> _Your goal_: What lines in the following entries hold the word "computer"? Copy each one.

*** Supplied data Section Begins ***

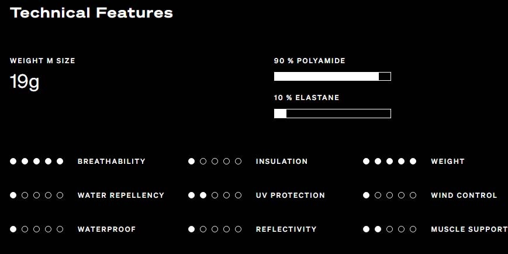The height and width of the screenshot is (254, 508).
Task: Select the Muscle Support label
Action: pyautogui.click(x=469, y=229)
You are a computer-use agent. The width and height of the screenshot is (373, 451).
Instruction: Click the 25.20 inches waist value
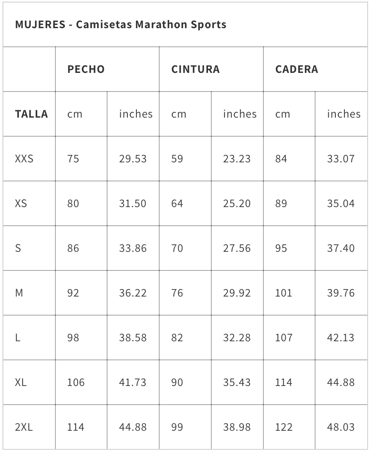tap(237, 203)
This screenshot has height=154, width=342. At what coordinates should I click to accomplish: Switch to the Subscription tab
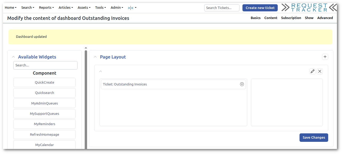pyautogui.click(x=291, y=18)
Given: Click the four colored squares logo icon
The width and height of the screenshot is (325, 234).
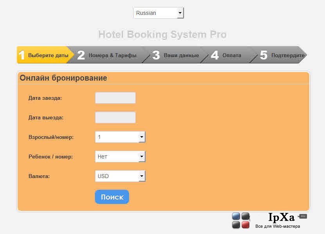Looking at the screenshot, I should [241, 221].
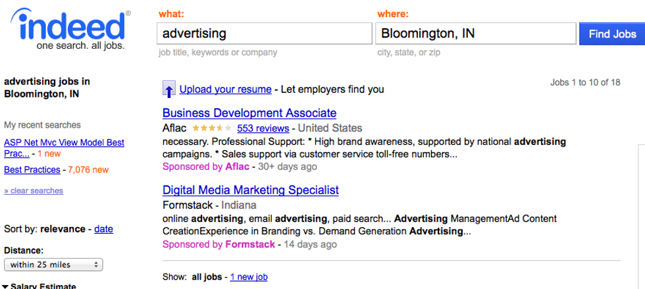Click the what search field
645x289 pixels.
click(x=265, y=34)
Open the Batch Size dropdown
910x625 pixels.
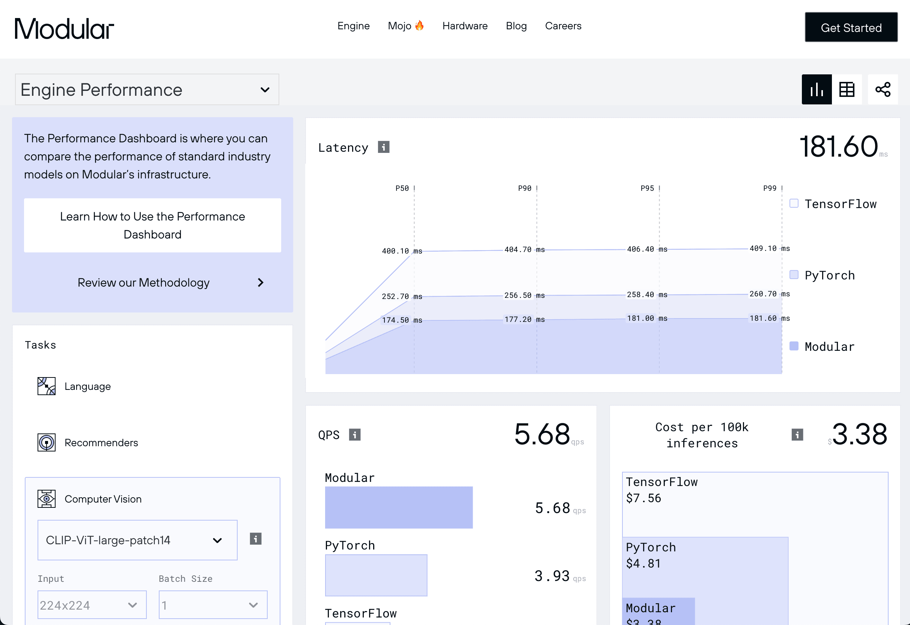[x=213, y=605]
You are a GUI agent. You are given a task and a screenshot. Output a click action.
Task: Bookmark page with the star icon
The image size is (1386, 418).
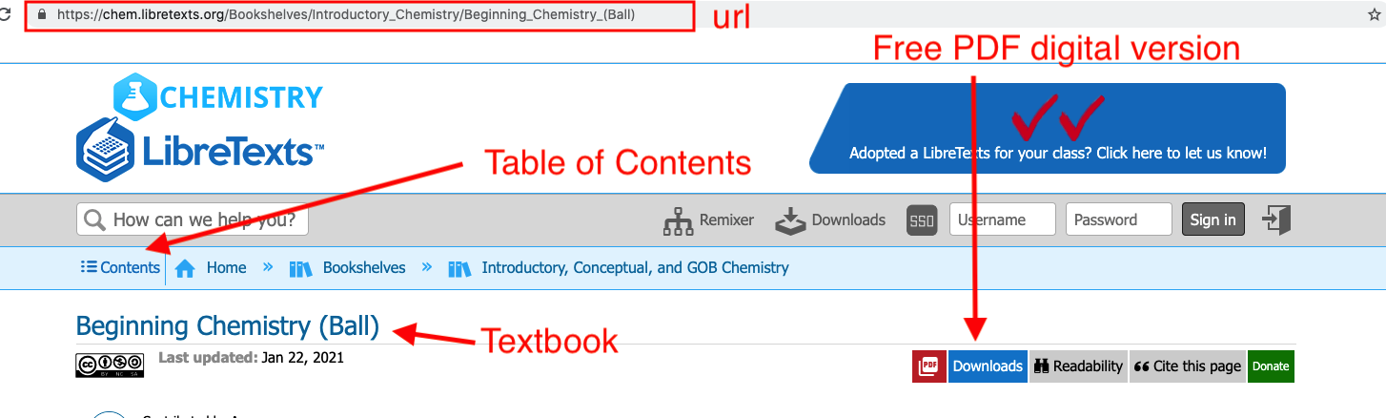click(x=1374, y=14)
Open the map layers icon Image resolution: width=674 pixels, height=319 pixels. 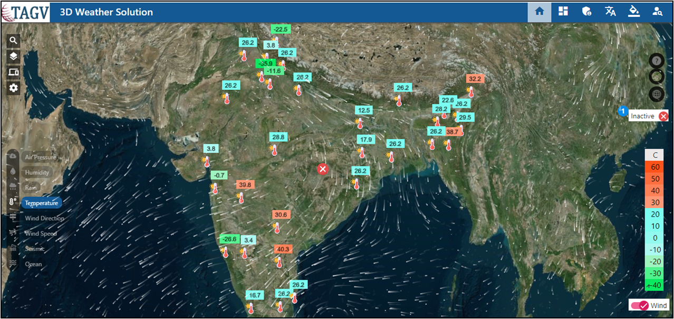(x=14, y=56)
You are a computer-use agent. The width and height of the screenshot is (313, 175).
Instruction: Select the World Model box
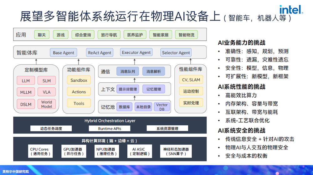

*** Supplied data Section Ends ***
*** Supplied data Section Begins ***

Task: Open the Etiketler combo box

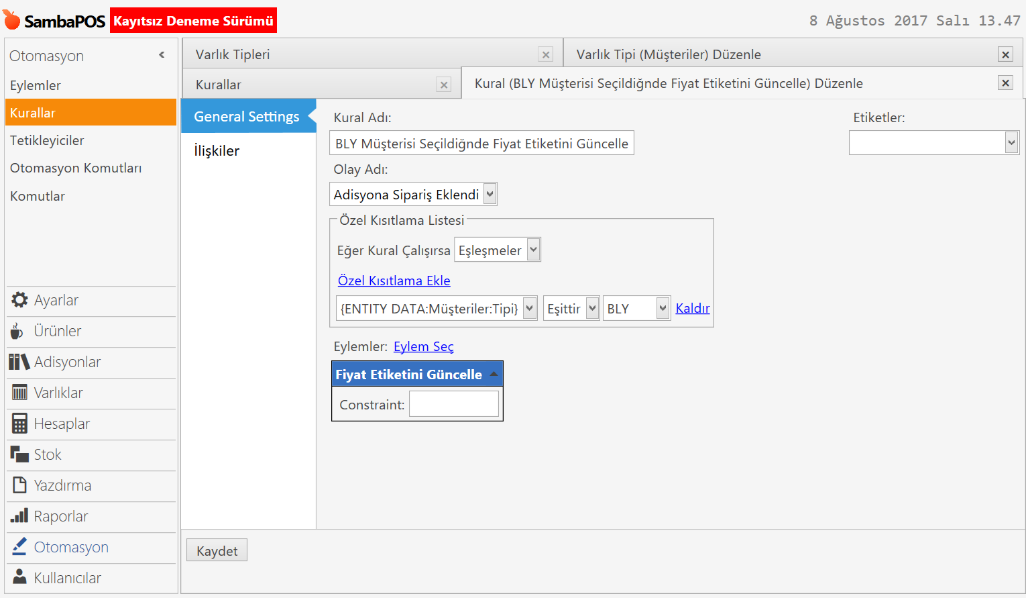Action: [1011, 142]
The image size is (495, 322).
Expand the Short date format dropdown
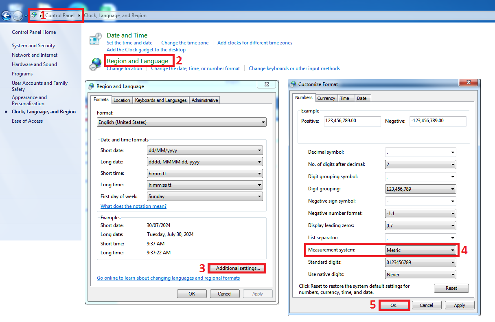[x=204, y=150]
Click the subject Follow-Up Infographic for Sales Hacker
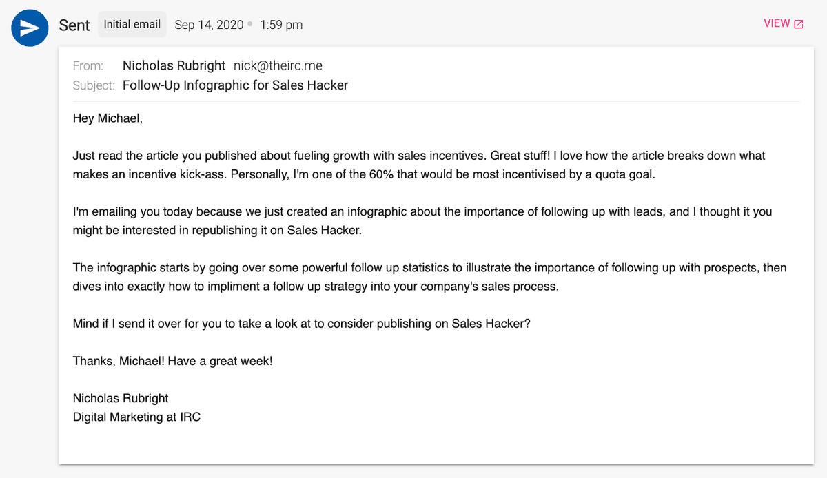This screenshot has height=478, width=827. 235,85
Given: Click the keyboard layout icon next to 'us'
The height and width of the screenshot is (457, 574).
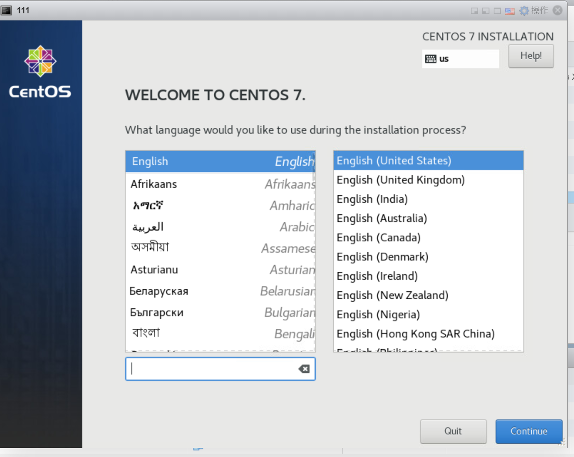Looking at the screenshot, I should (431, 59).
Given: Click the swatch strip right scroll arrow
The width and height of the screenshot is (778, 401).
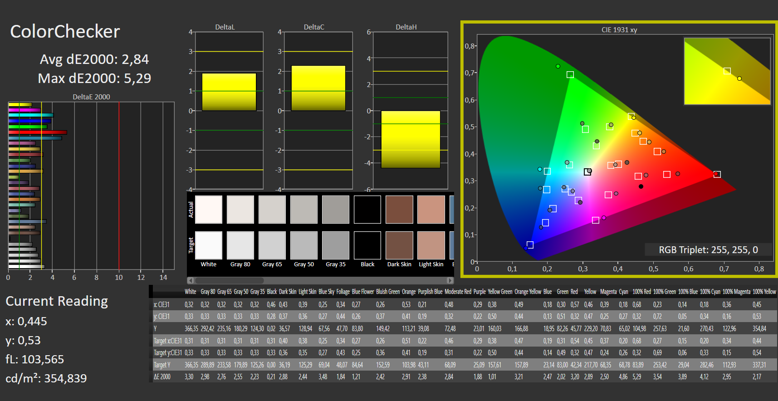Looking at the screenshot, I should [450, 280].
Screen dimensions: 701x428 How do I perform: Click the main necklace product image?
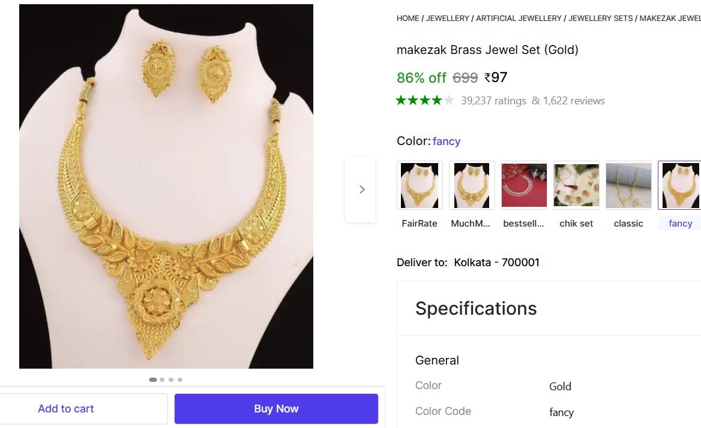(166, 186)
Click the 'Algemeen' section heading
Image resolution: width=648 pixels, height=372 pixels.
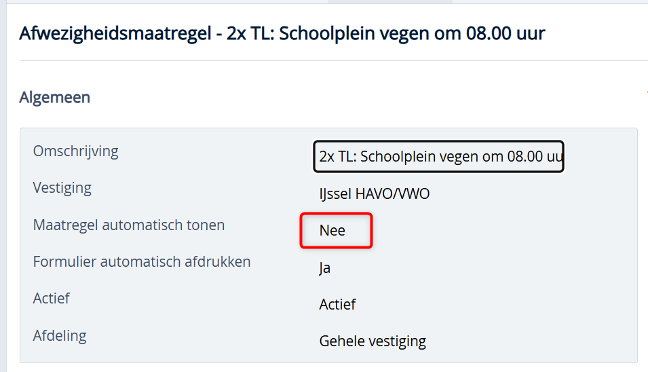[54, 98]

*** Supplied data Section Ends ***

> _Expected answer_:
You are a computer-use agent. The width and height of the screenshot is (373, 451).
You are a computer-use agent. The width and height of the screenshot is (313, 175).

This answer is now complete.